Stated problem. Copy out all of the lines below, swapping "blue left arrow" for "back arrow" and changing nothing else. Leave the pictures out of your answer.
****
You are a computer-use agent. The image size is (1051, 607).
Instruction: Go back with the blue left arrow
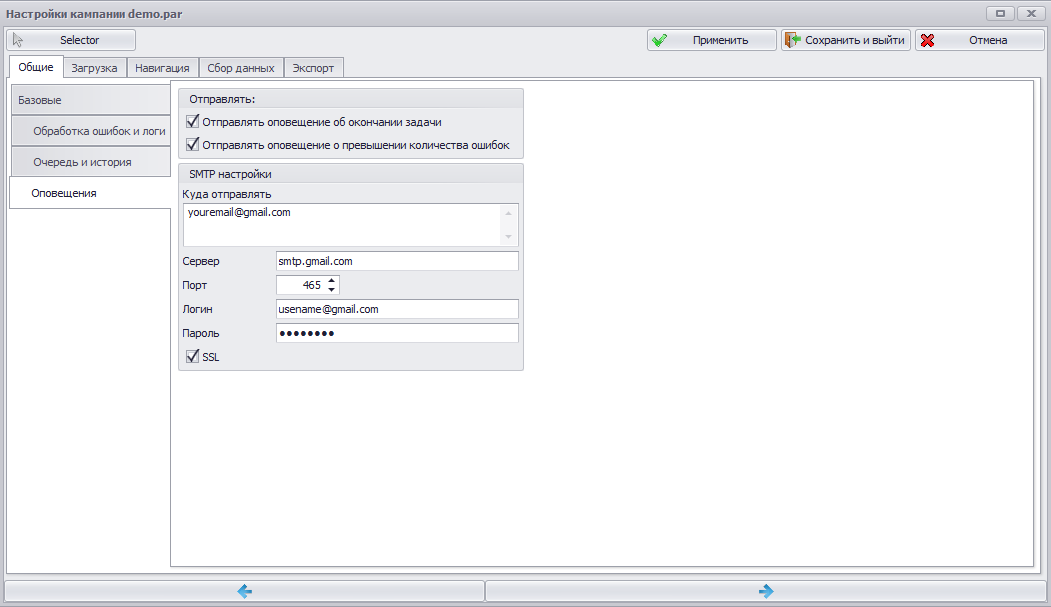245,591
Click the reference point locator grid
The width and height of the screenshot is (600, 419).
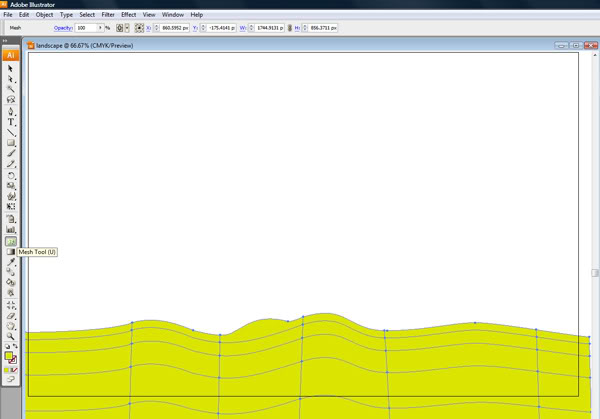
****
Reply to the task.
You are a computer-use agent. The image size is (1051, 607).
Instruction: Go back with the back arrow
245,591
Click the reference point locator grid
The width and height of the screenshot is (600, 419).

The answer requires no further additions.